Stated task:
Render the records as a JSON list of strings. Start with the line containing "TERMINAR in item 8" and continue through the line containing "pos(83,310)", using one string per line, skipping blank lines and leaving out the pictures.
────
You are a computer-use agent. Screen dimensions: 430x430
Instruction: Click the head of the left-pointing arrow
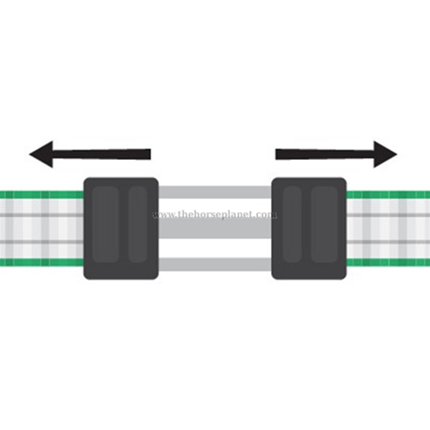(41, 154)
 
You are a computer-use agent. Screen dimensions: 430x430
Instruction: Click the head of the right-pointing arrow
(385, 154)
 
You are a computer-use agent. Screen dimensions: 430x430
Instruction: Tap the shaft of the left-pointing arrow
(101, 154)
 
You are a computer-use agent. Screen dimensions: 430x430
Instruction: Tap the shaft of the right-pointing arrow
(325, 154)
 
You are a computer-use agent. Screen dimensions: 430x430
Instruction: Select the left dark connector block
(121, 229)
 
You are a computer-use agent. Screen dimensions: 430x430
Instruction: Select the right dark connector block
(309, 229)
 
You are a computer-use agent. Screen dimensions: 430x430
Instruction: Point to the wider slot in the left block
(105, 224)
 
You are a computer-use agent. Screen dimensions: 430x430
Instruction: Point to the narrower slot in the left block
(138, 224)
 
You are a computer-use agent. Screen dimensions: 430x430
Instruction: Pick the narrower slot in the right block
(292, 224)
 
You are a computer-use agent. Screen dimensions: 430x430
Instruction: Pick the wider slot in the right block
(324, 224)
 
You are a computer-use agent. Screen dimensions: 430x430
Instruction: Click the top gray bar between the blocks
(215, 192)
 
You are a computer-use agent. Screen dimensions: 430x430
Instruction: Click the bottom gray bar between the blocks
(215, 264)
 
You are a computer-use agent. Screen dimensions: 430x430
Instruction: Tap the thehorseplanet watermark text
(215, 214)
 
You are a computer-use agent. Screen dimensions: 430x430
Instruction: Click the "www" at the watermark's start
(163, 215)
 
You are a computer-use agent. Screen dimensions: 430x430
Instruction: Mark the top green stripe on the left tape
(41, 195)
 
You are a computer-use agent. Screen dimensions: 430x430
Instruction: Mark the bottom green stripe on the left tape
(41, 262)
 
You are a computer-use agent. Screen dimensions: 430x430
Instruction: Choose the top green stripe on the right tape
(389, 195)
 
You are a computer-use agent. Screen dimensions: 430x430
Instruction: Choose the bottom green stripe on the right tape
(389, 262)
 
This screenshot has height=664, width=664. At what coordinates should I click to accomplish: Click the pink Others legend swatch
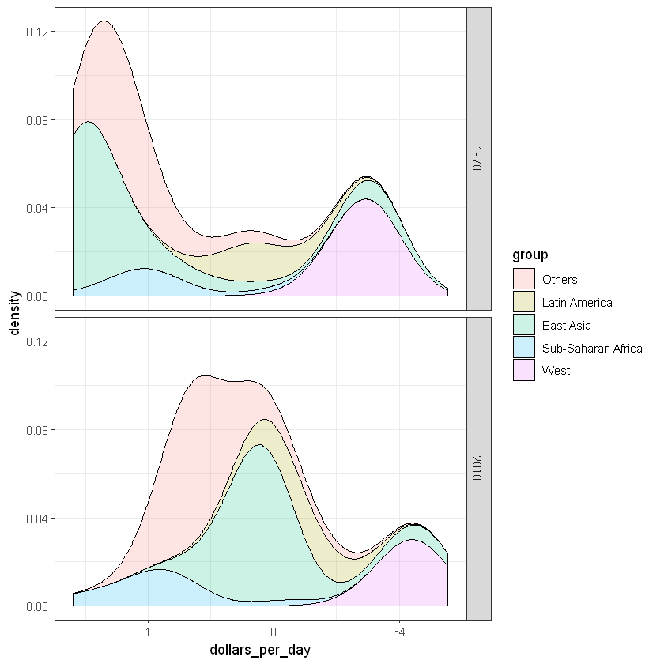coord(524,279)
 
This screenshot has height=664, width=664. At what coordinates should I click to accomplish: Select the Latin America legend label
coord(577,302)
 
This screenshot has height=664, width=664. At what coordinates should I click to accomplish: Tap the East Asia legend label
coord(566,325)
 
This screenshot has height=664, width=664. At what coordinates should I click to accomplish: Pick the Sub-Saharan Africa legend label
coord(592,348)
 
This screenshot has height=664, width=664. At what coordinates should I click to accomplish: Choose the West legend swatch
coord(524,370)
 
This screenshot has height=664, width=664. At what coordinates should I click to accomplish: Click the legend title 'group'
coord(530,255)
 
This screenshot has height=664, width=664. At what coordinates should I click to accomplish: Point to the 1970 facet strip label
coord(478,159)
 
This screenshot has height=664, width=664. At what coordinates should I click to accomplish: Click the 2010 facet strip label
coord(478,469)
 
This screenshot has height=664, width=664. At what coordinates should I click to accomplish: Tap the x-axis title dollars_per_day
coord(260,650)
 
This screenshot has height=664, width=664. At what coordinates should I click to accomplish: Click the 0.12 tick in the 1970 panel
coord(38,32)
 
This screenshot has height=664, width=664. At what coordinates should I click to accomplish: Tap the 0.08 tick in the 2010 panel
coord(38,430)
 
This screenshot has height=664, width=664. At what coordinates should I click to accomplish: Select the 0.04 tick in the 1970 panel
coord(38,208)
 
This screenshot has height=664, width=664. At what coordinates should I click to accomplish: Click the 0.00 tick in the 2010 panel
coord(38,606)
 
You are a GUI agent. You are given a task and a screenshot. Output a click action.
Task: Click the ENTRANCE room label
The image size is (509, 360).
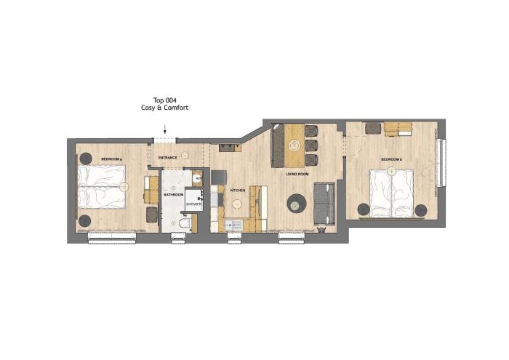pyautogui.click(x=167, y=158)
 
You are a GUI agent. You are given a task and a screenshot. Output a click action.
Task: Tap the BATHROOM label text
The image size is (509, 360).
pyautogui.click(x=173, y=195)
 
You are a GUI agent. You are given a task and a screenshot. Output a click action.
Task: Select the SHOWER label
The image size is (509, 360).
pyautogui.click(x=194, y=204)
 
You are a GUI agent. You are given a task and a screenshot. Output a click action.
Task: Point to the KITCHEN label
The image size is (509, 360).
pyautogui.click(x=238, y=191)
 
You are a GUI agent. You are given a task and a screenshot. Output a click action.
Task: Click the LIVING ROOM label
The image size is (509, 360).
pyautogui.click(x=297, y=175)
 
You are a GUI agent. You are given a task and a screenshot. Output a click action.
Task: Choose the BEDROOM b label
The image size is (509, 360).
pyautogui.click(x=391, y=159)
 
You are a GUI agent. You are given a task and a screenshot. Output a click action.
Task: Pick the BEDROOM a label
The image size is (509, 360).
pyautogui.click(x=111, y=159)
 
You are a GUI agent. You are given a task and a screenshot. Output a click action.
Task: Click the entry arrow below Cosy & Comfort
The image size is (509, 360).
pyautogui.click(x=165, y=129)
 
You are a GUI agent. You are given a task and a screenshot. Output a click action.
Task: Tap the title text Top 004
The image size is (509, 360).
pyautogui.click(x=164, y=100)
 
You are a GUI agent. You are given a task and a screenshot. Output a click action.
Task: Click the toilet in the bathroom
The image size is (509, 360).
pyautogui.click(x=185, y=223)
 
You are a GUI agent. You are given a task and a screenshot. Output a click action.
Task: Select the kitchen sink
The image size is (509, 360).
pyautogui.click(x=233, y=225)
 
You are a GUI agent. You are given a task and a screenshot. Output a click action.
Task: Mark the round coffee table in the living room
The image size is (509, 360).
pyautogui.click(x=297, y=203)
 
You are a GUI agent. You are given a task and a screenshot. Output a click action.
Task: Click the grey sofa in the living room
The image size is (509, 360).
pyautogui.click(x=324, y=204)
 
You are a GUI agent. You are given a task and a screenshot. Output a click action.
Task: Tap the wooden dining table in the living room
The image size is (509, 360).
pyautogui.click(x=294, y=145)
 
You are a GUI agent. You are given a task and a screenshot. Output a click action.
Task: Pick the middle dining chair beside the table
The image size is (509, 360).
pyautogui.click(x=312, y=145)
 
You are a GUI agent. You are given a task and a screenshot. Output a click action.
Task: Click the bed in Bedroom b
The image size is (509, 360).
pyautogui.click(x=392, y=193)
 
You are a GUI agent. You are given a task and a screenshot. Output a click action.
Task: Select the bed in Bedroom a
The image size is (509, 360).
pyautogui.click(x=102, y=187)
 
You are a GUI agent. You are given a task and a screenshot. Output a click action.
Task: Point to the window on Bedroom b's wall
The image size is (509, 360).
pyautogui.click(x=441, y=163)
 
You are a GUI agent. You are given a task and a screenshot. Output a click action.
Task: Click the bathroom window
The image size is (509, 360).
pyautogui.click(x=179, y=239)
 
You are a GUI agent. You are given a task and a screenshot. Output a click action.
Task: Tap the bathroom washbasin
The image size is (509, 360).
pyautogui.click(x=197, y=178)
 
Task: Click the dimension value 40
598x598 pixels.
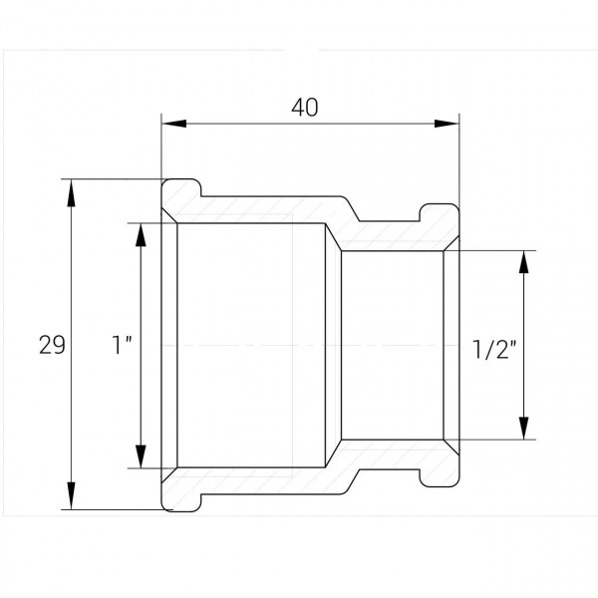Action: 304,108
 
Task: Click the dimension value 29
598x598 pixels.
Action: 52,345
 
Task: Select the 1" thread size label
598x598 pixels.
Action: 122,345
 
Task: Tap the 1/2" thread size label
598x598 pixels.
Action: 494,349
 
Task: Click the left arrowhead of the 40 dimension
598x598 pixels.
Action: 173,124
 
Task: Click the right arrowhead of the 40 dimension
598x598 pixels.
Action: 447,124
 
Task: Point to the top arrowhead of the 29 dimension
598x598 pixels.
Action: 72,193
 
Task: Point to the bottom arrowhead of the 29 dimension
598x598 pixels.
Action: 72,495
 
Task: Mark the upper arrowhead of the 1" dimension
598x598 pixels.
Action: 142,237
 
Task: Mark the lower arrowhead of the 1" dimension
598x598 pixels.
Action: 142,454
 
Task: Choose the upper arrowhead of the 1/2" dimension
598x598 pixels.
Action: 524,262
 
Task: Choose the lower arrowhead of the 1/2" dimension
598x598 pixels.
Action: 524,428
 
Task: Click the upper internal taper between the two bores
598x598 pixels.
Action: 333,237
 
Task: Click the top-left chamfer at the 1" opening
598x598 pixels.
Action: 169,216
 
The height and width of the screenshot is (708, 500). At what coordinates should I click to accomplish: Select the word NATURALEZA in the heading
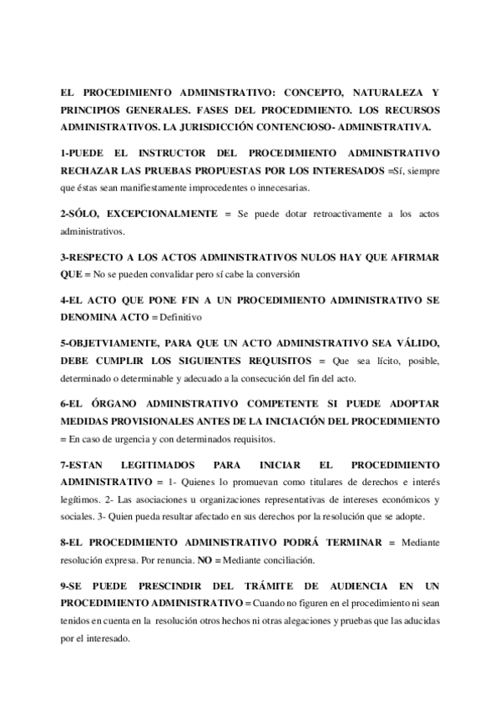coord(384,94)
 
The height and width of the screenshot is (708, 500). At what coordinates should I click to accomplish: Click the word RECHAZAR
coord(92,171)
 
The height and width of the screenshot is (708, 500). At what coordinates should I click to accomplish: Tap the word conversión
coord(275,275)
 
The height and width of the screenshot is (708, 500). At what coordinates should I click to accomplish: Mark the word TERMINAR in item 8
coord(346,543)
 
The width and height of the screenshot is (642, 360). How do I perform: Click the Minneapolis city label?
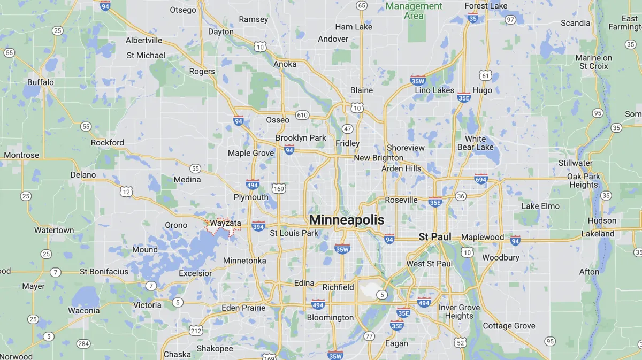pos(347,220)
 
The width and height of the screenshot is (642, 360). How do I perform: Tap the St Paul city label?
pos(435,236)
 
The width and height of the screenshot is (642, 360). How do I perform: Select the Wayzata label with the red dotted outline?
pos(225,223)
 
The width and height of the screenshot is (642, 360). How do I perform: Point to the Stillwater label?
pos(575,163)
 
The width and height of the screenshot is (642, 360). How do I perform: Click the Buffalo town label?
pos(41,82)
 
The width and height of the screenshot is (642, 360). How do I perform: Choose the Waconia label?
pos(83,310)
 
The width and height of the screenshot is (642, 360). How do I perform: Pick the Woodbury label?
pos(501,257)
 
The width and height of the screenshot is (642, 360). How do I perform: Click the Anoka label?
pos(285,64)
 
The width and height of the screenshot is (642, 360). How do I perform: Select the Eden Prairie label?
pos(243,308)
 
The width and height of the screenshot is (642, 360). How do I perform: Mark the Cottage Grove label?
pos(509,326)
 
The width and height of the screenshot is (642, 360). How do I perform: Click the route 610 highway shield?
pos(302,115)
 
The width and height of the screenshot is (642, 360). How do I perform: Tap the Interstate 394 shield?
pos(258,226)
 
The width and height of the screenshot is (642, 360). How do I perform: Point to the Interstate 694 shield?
pos(480,179)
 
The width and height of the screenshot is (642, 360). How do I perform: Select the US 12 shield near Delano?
pos(126,191)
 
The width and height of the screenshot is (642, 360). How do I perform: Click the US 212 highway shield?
pos(196,330)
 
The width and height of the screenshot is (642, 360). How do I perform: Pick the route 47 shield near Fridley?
pos(348,129)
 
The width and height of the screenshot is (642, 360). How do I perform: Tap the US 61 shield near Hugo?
pos(485,75)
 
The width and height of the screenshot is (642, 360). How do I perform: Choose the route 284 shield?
pos(83,343)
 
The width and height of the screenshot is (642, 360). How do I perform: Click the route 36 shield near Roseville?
pos(461,196)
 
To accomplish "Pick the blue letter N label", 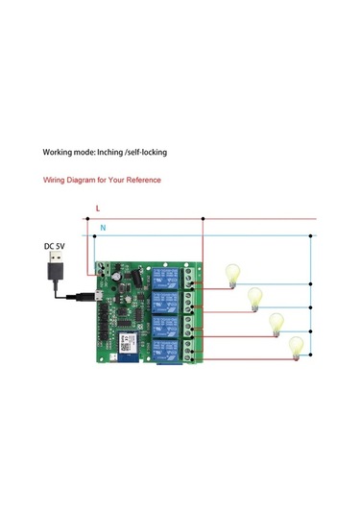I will point(103,228).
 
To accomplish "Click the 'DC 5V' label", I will point(56,246).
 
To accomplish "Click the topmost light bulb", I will point(231,275).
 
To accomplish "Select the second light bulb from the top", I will point(255,298).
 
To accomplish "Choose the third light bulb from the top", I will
────
Problem solution:
[
  "The height and width of the screenshot is (708, 500). At what coordinates should I click to accomplish: Mark the word TERMINAR in item 8",
  "coord(346,543)",
  "The width and height of the screenshot is (642, 360). How do I perform: Click the Minneapolis city label?",
  "pos(347,220)",
  "The width and height of the screenshot is (642, 360). How do I perform: Tap the St Paul city label?",
  "pos(435,236)",
  "The width and height of the screenshot is (642, 360). How do I perform: Select the Wayzata label with the red dotted outline?",
  "pos(225,223)",
  "The width and height of the screenshot is (642, 360). How do I perform: Point to the Stillwater label?",
  "pos(575,163)",
  "The width and height of the screenshot is (642, 360). How do I perform: Click the Buffalo town label?",
  "pos(41,82)",
  "The width and height of the screenshot is (642, 360). How do I perform: Choose the Waconia label?",
  "pos(83,310)"
]